> **Records from a dataset**
□ □ □

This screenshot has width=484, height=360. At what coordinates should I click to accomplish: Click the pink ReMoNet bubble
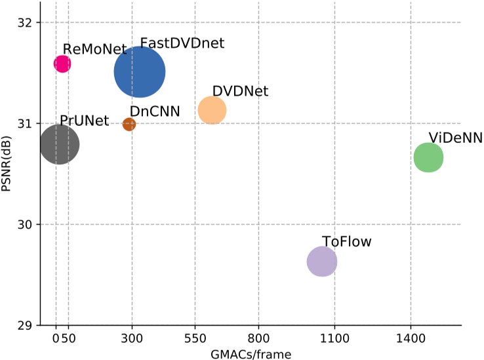[x=62, y=64]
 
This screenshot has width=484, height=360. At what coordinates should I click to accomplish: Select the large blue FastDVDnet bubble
[x=140, y=72]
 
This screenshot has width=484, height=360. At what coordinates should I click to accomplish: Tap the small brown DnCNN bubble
[x=129, y=124]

□ □ □

> **Work required**
Can you write out every line of the records above word for word, omitting the picture?

> **Correct answer**
This screenshot has width=484, height=360. At what coordinates should I click to accomplish: Click the pink ReMoNet bubble
[x=62, y=64]
 
This screenshot has width=484, height=360. At what coordinates should I click to accomplish: Select the large blue FastDVDnet bubble
[x=140, y=72]
 
This screenshot has width=484, height=360. At what coordinates should I click to accomplish: Tap the small brown DnCNN bubble
[x=129, y=124]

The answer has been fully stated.